The Company has $400.0 aggregate principal amount of senior notes due 2024 (the 2024 Senior Notes), which are and will be guaranteed by certain of the Company’s existing and future subsidiaries and mature in April 2024.

Below is a summary of financing and replacement facilities information:
Financing and Replacement Facilities
 
Interest Rate
Index and Margin
 
Maturity/Termination Dates
 
Initial Term (Years)
Credit Agreement facilities
 
 
 
 
 
 
2020 Revolving Facility(i)
 
LIBOR + 3.50%
 
December 2020
 
5
2022 Revolving Facility(i)
 
LIBOR + 4.25%
 
April 2022
 
2.5
2022 Term Loan A Facility(i)
 
LIBOR + 4.75%
 
April 2022
 
2.5
Term Loan A-1 Facility(i)
 
LIBOR + 9.25%
 
August 2022
 
4
Term Loan B Facility - USD(i)
 
LIBOR + 2.75%
 
November 2023
 
7.5
Term Loan B Facility - Euro(ii)
 
EURIBOR + 3.00%
 
November 2023
 
7.5
2024 Senior Notes
 
8.5%
 
April 2024
 
8

(i) 
LIBOR with a floor of 0.0%.
(ii) 
EURIBOR with a floor of 0.0%.

The debt facilities under the Credit Agreement are secured by substantially all assets of the Company and its domestic subsidiaries that are borrowers or guarantors under the Credit Agreement, subject to certain exceptions and permitted liens.
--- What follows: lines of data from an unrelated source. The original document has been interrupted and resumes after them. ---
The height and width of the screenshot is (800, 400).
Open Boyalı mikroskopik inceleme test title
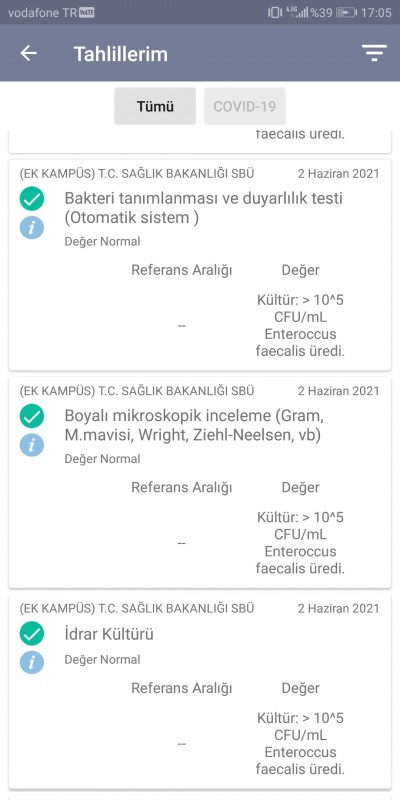point(194,426)
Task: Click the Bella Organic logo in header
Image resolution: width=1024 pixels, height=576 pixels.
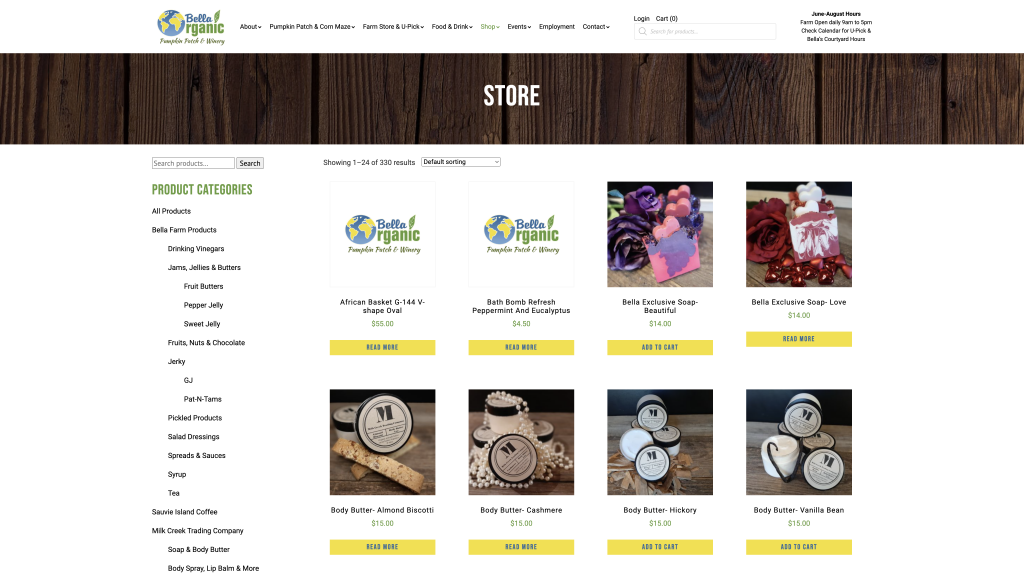Action: tap(191, 27)
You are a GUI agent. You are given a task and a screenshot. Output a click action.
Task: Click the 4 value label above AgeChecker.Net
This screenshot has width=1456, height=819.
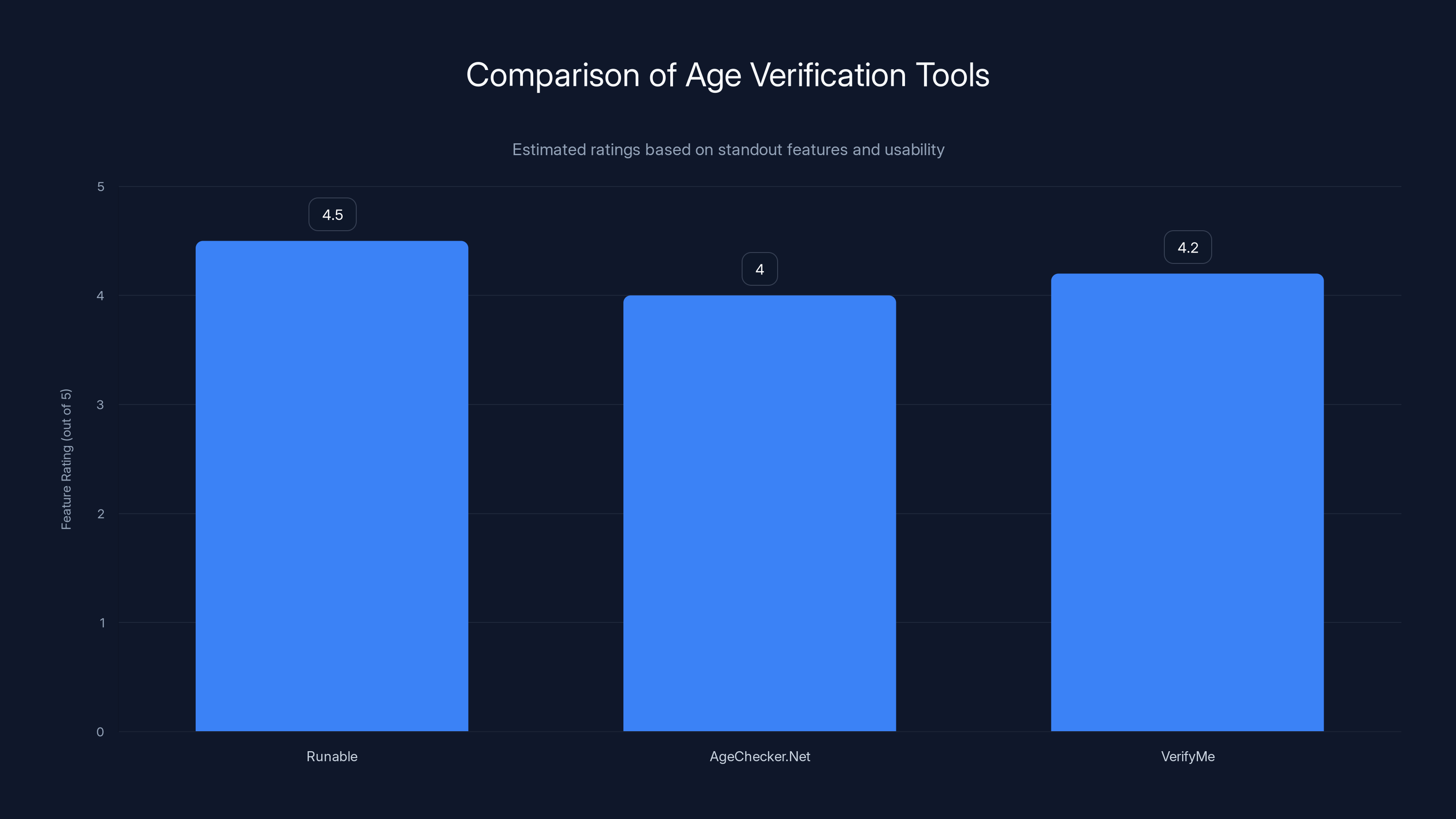tap(760, 269)
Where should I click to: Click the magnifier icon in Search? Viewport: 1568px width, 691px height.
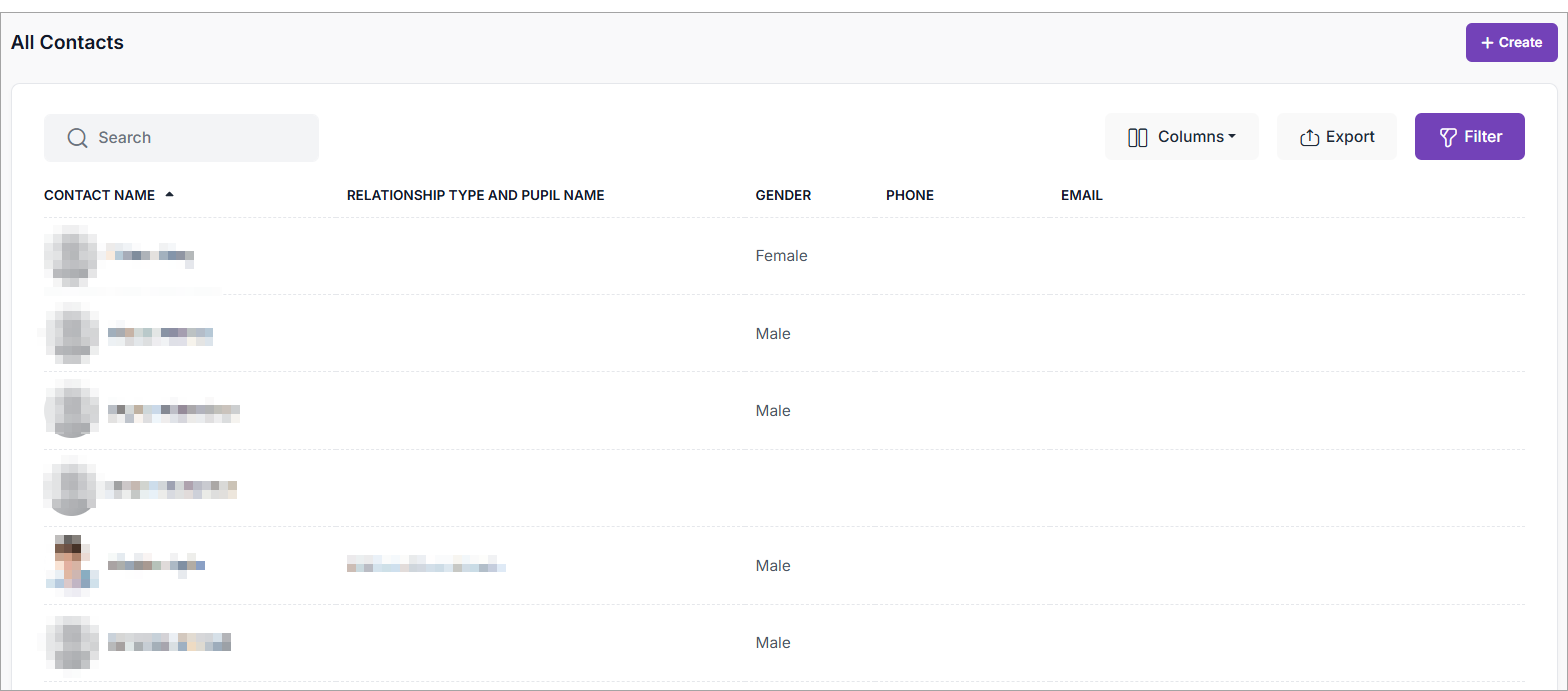(77, 138)
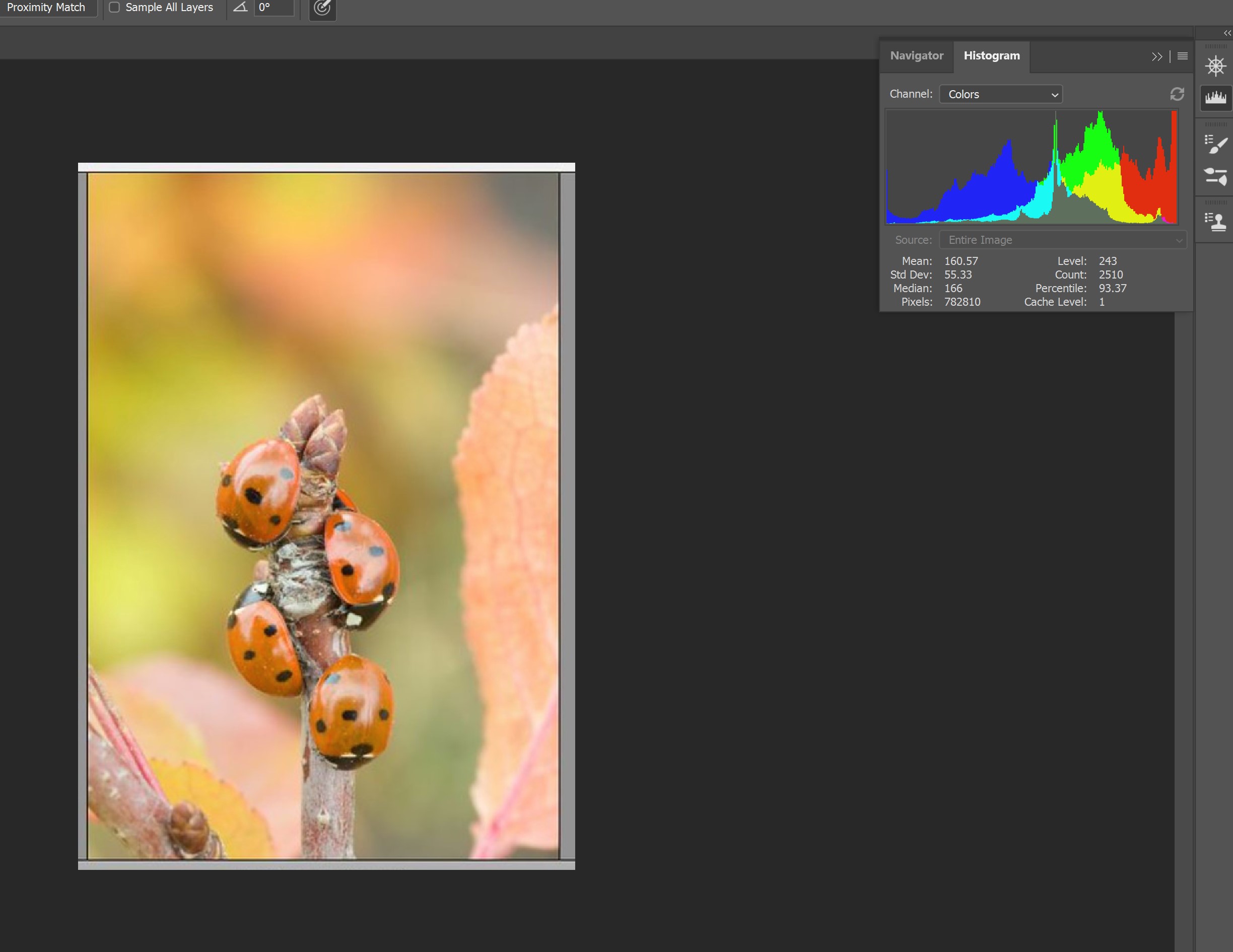This screenshot has height=952, width=1233.
Task: Click the Sample All Layers label
Action: [x=169, y=8]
The Company's financing agreements contain various financial covenants, including net debt to capitalization, net debt to EBITDA and net interest coverage ratio, along with certain negative covenants that, among other things, limit dividends, acquisitions and the use of proceeds from divestitures. As of September 30, 2019, the Company was in compliance with the financial and other covenants in its debt agreements.